#### RAW DATA:
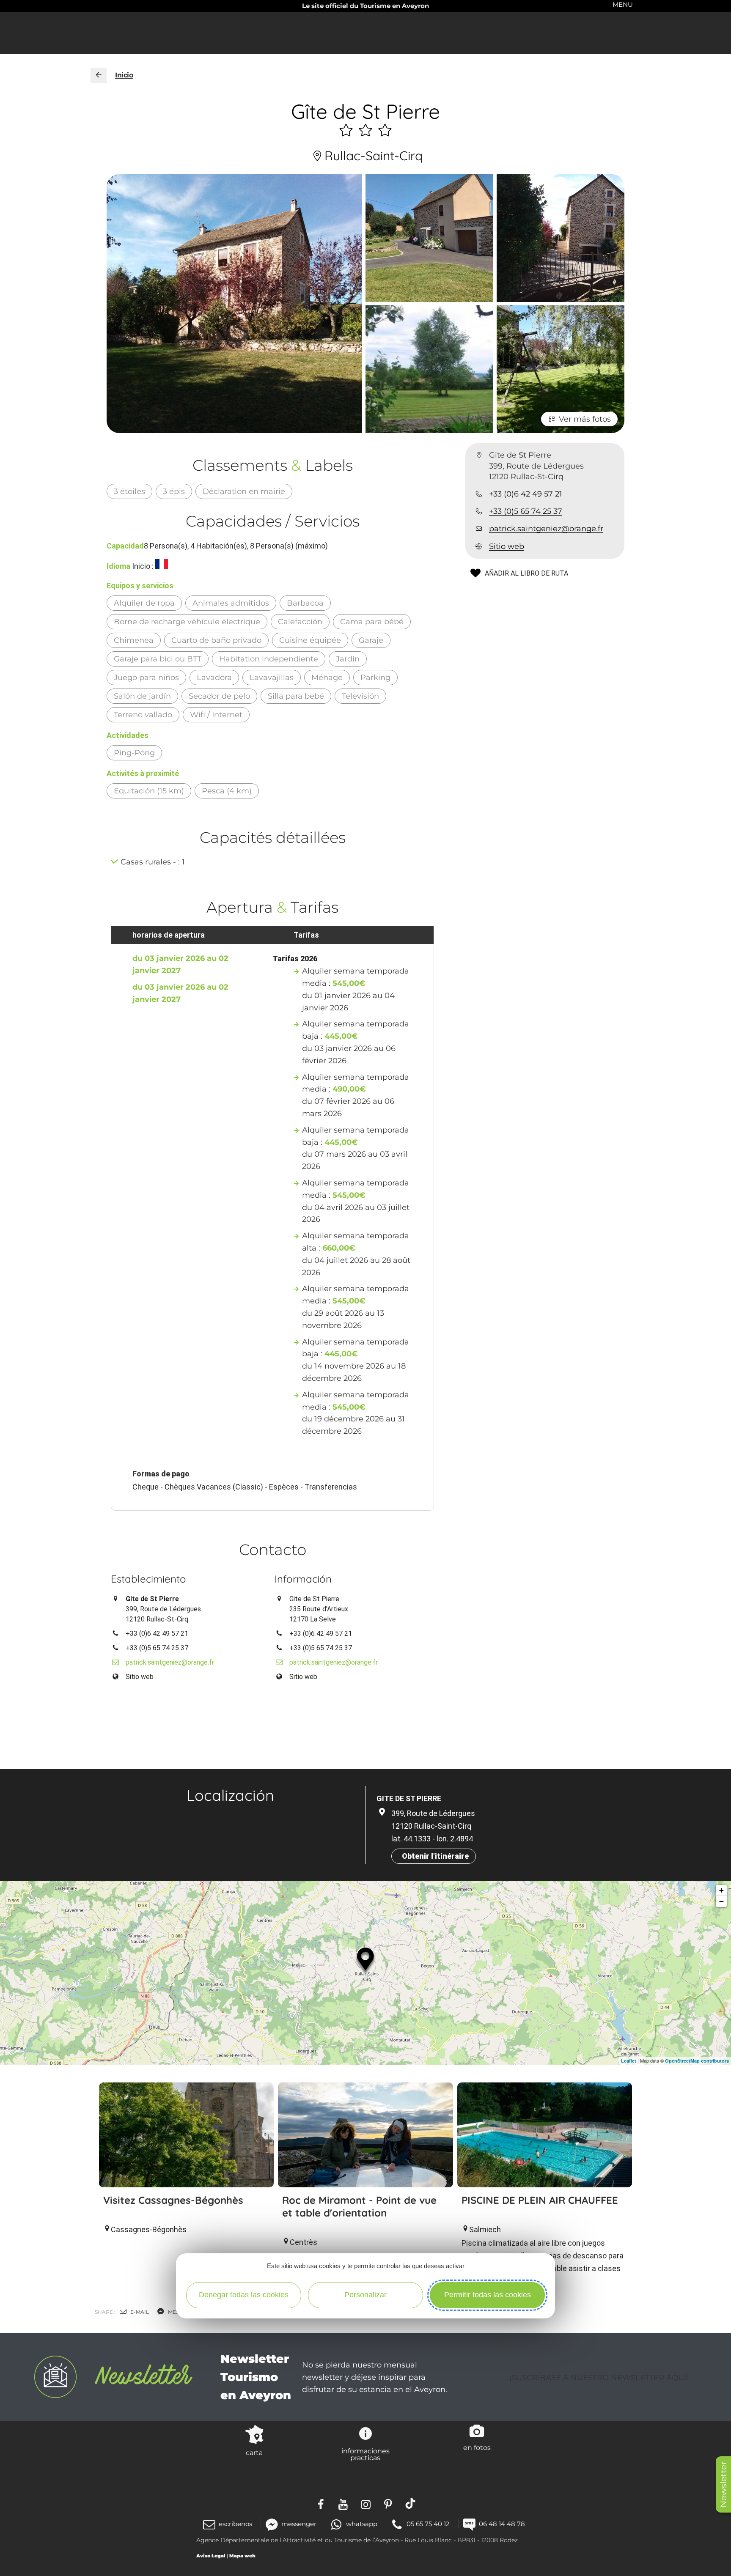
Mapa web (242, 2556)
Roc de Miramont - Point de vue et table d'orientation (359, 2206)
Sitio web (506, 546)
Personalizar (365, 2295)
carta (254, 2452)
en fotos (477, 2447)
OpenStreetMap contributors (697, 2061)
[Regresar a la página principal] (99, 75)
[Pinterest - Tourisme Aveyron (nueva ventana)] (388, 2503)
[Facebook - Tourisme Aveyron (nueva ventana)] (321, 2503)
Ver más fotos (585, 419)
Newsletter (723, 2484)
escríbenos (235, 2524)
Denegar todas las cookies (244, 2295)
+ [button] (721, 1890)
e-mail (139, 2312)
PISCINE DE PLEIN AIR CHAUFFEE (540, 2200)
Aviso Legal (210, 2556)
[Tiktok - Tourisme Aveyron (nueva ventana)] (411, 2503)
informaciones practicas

#### REQUIREMENT:
Lines to set down from above: the line with "Personalizar (365, 2295)", the line with "Ver más fotos (585, 419)", and every line between, each exactly as written.

#### WRITTEN REPLY:
Personalizar (365, 2295)
carta (254, 2452)
en fotos (477, 2447)
OpenStreetMap contributors (697, 2061)
[Regresar a la página principal] (99, 75)
[Pinterest - Tourisme Aveyron (nueva ventana)] (388, 2503)
[Facebook - Tourisme Aveyron (nueva ventana)] (321, 2503)
Ver más fotos (585, 419)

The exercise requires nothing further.